DanMcS said:
My problem is that I think the book was ballooned. And I'm apparently pretty much right about that. The book is 270,000 words, and was originally supposed to be 80,000.
Okay... I just have to respond to this because it's a comment targeting GR and implying they are somehow greedy or pulling one over on the consumer. Call me a jackass, kick my name around in the mud, put my head on a dartboard, and I'll laugh along with you, but don't go sayin' nothin' 'bout Chris Pramas. "Was ballooned" implies that there was a concious, perhaps conspiratorial effort to make BotR bigger. There was not.
Chris wanted me to write him an 80,000-word book because, and this is the important part here, Smaller Books Make More Money. Your theory that they're "ballooning" books to make more money is based on the exact opposite of business reality. Smaller books are higher profit margin, sell better, cost less to make, the whole nine yards.

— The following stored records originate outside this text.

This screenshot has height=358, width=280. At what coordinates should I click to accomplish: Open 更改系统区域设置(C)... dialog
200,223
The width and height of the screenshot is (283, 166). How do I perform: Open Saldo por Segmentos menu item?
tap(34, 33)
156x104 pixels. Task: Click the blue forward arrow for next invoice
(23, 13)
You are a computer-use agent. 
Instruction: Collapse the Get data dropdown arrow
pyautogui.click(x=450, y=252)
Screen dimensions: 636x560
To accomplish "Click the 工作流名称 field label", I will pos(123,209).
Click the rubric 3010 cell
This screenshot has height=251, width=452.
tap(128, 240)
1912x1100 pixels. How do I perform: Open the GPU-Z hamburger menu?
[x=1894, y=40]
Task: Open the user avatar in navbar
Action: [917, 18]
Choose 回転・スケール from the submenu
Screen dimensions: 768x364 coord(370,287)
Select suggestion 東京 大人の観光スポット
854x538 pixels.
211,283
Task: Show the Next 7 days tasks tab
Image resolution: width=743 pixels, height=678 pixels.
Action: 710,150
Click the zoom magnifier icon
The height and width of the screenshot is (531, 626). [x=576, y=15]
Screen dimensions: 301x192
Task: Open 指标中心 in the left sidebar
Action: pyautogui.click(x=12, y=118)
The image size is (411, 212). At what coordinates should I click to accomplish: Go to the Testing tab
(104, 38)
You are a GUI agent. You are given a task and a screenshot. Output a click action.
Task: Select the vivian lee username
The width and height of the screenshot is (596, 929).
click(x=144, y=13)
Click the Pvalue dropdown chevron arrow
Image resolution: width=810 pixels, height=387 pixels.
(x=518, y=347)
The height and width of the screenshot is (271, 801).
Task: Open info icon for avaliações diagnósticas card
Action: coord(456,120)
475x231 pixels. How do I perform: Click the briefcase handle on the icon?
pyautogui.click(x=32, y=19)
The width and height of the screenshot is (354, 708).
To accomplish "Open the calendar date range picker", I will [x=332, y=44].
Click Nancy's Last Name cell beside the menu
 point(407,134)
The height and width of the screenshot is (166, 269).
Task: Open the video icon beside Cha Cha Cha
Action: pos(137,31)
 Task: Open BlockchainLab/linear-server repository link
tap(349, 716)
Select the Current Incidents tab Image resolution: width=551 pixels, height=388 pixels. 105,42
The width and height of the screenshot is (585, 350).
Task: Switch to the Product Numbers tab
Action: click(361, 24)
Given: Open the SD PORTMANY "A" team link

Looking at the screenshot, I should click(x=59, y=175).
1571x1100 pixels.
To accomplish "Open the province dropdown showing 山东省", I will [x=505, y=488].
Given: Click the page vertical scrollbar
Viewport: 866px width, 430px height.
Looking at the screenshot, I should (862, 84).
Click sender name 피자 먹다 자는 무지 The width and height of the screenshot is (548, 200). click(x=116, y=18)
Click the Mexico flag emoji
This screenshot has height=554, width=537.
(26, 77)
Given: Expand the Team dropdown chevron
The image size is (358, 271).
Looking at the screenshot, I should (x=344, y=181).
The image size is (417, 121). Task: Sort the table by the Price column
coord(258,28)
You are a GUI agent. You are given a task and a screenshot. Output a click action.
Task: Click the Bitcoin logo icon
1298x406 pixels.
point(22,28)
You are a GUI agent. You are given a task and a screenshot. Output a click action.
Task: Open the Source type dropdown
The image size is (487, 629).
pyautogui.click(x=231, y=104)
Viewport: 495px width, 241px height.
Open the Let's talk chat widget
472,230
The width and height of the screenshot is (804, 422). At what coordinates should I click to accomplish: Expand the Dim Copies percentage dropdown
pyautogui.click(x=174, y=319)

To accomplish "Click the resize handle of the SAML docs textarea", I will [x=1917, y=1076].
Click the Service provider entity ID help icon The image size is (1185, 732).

In this case, I was a bad monkey. I mean an epicly bad freelancer. I pitched an 80,000 word book and simply could not deliver the book I was asked to create. Had I been in Pramas' shoes (having worked in publishing for years, actually, I have been in his shoes), I likely would have canned the project. However, GR is founded so strongly on a belief in preserving the integrety of their authors' and artists' work that he just kept saying "okay" the bigger it got. This was not an "okay" followed by fiendish giggling and rubbing of hands together in the anticipation of all the beautiful money he was going to make. This was "okay" as in "I believe in this, and I'm going to take the risk." Believe me, there was a lot of stress involved in this book's continous expansion.
Publishing BotR was ballsy, not conniving. It's completely fine that you're unsold on it. I'm not trying to convince you otherwise. But don't go implying malintent on the part of someone who regularly risks his business on gambles based on a real love of quality, the hobby, and his fellow gamers. If history has proven anything in this industry it's that the best product does not always win -- that GR continues to strive to make the best possible product is laudible. Especially when they could just crank out low-quality, badly-ilustrated, poorly-playtested class books and likely make more money.